Markus Weinzierl verlässt Bayern Münchens Nachwuchsabteilung zum Saisonende
Der FC Bayern München hat bekannt gegeben, dass Markus Weinzierl sein Amt als Campus-Sportdirektor mit Ablauf seines Vertrags im Sommer verlassen wird. Der Verein bestätigte am Freitag, dass der 51-Jährige in beiderseitigem Einvernehmen am Ende der Saison ausscheiden wird und damit eine zweijährige Amtszeit beendet, in der er die renommierte Jugendakademie des Vereins leitete.
Weinzierls Hauptaufgabe war der Entwicklungsweg von der Jugendakademie zur ersten Mannschaft, ein Prozess, der in dieser Saison großen Erfolg hatte. Laut Jochen Sauer, dem Leiter der Jugendförderung des FC Bayern, spielte Weinzierl eine besondere Rolle bei einer Rekordkampagne für die Integration von Nachwuchsspielern. Sauer dankte Weinzierl für seine konstruktive Arbeit und wünschte ihm für die Zukunft alles Gute.
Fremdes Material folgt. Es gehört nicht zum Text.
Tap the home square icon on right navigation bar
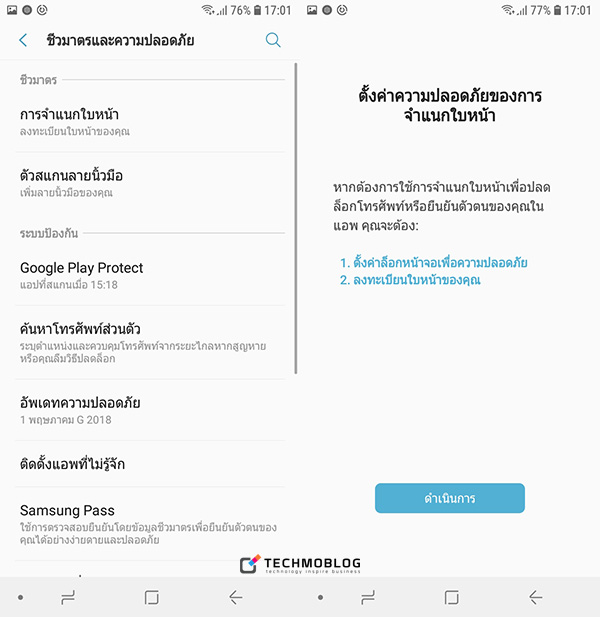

In einer vom Verein veröffentlichten Erklärung erläuterte Weinzierl die Gründe für seinen Weggang und äußerte den Wunsch, in den Profifußball als Cheftrainer zurückzukehren. Er bekundete Stolz auf die geleistete Arbeit am Campus und hob insbesondere die beispiellose Anzahl an Debüts von Akkademiespielern in der ersten Mannschaft in dieser Saison hervor. Weinzierl wies darauf hin, dass zehn Spieler in der Saison 2025/26 ihr Profidebüt gaben, eine Gruppe unter der Führung von Lennart Karl, die er als einen sensationellen Erfolg für den Nachwuchsbereich bezeichnete.
Weinzierls Hintergrund ist fest im Trainergeschäft verwurzelt. Bevor er zu seiner administrativen Rolle beim Bayern wechselte, war er Trainer mehrerer Bundesliga- und 2. Bundesliga-Vereine, darunter Schalke 04, VfB Stuttgart und FC Augsburg. Seine Erfahrung an der Seitenlinie scheint ihn zurück zur aktiven Trainerarbeit gezogen zu haben, was zu dieser einvernehmlichen Trennung vom deutschen Meister geführt hat.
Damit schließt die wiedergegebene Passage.